“Gator Days,” by David Saltzman (Fiction ’17)
2017 fiction graduate David Saltzman was recently featured in Parhelion. Read an excerpt of “Gator Days” below:
Gator Days
I’ve always been fascinated by gators—there’s something seductively simple about a life of natural law and rote response, all dead eyes and sinew and death rolls levied upon unsuspecting wildebeest. I consume gator documentaries, have spent hours scouring YouTube for videos of their visceral, primordial force. And I never understood a thing about them until my wife and I, visiting New Orleans for our first real vacation together, decided to take a gator tour.
We drove forty-five minutes west, weaving through the swamplands besieging the city until we reached a rundown shanty that served as the global headquarters of Airboat Adventures, LLC. Stepping out into a wet, gauzy heat, we immediately scurried for the office, passing a middle-aged couple in matching I ♥ Oak Alley Plantation t-shirts; another family, obviously midwestern, extricated themselves from a rented minivan. We creaked open the screen door and entered, air conditioning conspicuously absent.
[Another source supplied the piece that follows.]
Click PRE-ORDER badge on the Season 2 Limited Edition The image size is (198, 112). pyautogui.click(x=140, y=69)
The office was all gift shop, its shelves sagging with the larval forms of yard sale. People trickled in behind us, making awkward, gator-adjacent small talk until a perky protomillennial slammed inside and herded us all down to the pier, tickets clutched in our sweaty little fists. We grouped up in front of a flat-top, shallow-draft boat, a creature of sheet metal and simple geometry—clearly, I thought, the result of a productive day shopping at Home Depot.
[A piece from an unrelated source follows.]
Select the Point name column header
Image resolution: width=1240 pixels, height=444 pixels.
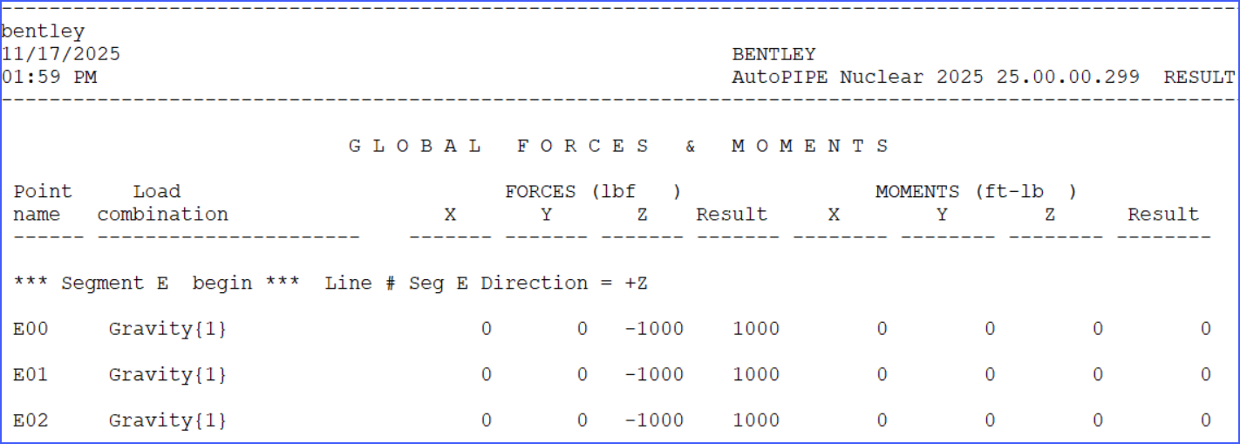[43, 202]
One by one, we twisted gingerly aboard, the boat dipping threateningly whenever our weight shifted, which was approximately always, until the guide had us balanced out like cargo on an airplane and we puttered away from the dock through a mat of flowering lilypads, curving out to join the main channel beyond. Cypress bent to the water’s edge, caterpillars of Spanish moss glowing in spectral catenary curves, palmetto and sawgrass alongshore yielding to a moist, green density beyond.